- 築80年の納屋を耐震基準を満たしたコンパクトな暮らし空間にリフォームしました。
自給自足が目標。家の回りで農作業が楽しめます。
のどかな田園に建つN邸です。2011年9月、築80年の雑屋を住居として新しく建て直しました。雑屋とは、昔から養蚕や納屋として使っていた建物のことを言います。
「その雑屋をリフォームすることになったのは地震対策のため。古い主屋は倒壊が予測されるので、こちらに新しく耐震基準を満たした平屋を建てることにしました。リビングとキッチン、風呂などの水回り、寝室だけのコンパクトな暮らしです」と、ご主人。公務員として高知をはじめ、全国の空港で働いて来ました。定年を迎え、奥様とご実家で第二の人生を歩み始めたというわけです。
そのご主人の毎日は趣味の釣りや農作業などに忙しく、しかも、その手入れに準備にと実に楽しそう。「自給自足で、毎月何かが収穫できるようにしたいというのが主人の目標。朝昼晩、おやつの時以外はほとんど外にいますね」と、奥様。家のまわりに自家用の田畑があり、実のなる木をたくさん植えているのだそう。増改築の際、その木を伐るのではなく、避けて家を建てました。収穫した野菜や果実を漬けたり、ジャムにするのが奥様の役目です。
リフォームして暮らしが広がって、
身体を動かすことも多くなってきた。
新しく増改築した家は、椎間板ヘルニアを患っている奥様の負担を軽くするために、段差のないフラットなフローリングにし、ワンルーム感覚で暮らせる設計。お布団も寝室からデッキまでキャスター付きの布団干しで運べるように工夫しています。
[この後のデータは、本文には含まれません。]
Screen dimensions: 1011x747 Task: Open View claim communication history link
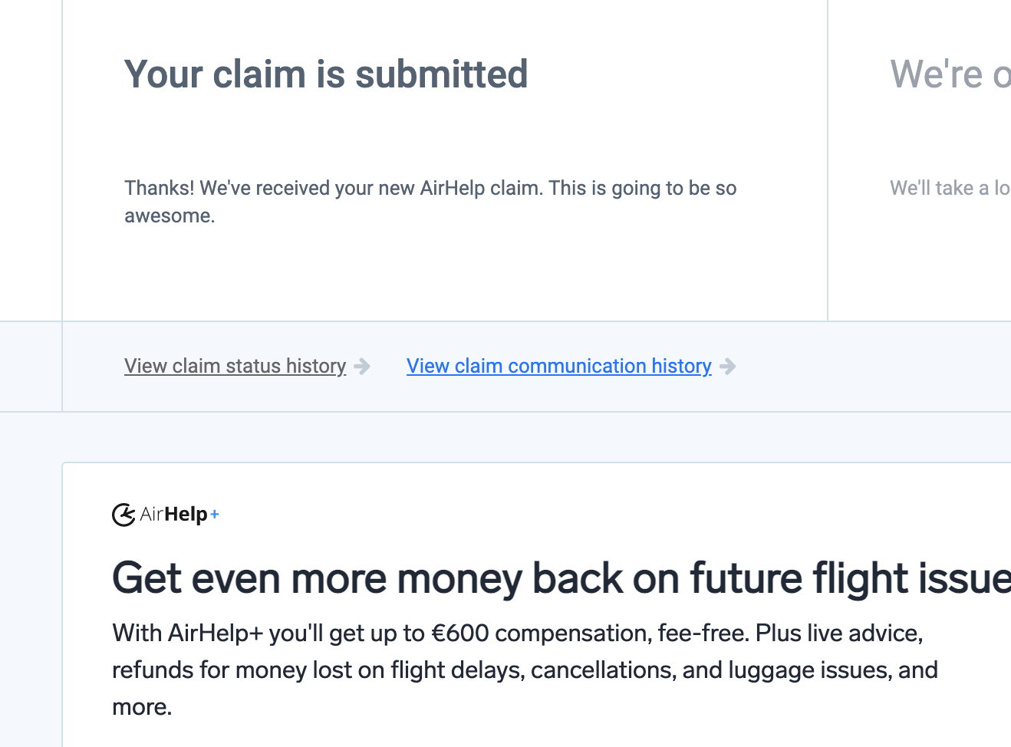pyautogui.click(x=558, y=366)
「将来、車いすの生活になることも考えて玄関ドアを引き戸にしたり、台所も身障者用のものにしたのですけれど、空間が広がった分、ストレッチをしたり掃除をしたりと活動的になって身体を動かすことも多くなったようで、だんだん調子が良くなってきました。身障者用のキッチンは少し早過ぎたかな(笑)」と、奥様。家のまわりでいそいそとマメに働くご主人を室内から眺められるよう、窓を多く採っています。
「昔の家は南向きの明るい場所は客間で、日常の居住空間は北向きで暗くて寒かった。建て直してから南向きの部屋になって暖かいし、気持ちまで明るくなりましたね」と言います。
それにしても、ご主人のように一生の趣味のようなものがあると、これからの人生も心豊かに遊んで暮らせそう。「但し、遊ぶには体力が要りますから、定年になってから準備を始めても遅い。遊ぶなら早くから始めておいたほうがいい」そうです。
リビング
南側のリビングを中心に独立型のキッチンと寝室を眺めたところ。リビングと隣り合わせの寝室からは布団を干すにもウッドデッキまでキャスターで運べる便利さで、腰にも負担がかかりません。両方から洗面所、バスルームに行ける機能的なレイアウトです。
右側の主屋は、ご主人の趣味の部屋もあって、釣りの浮きを作ったりしているそうです。家の回りには実のなる木が植えられていて、お庭のほか、ニワトリ小屋や家庭菜園があります。
椎間板ヘルニアを患う奥様は、将来のことを考えて座って家事のできる身障者用のキッチンに。「キッチンを独立型にしたのは、主人が釣って来た魚をさばいたり、ジャムや燻製を作ったりと、台所を占領することが多いから」。二人並んで調理できます。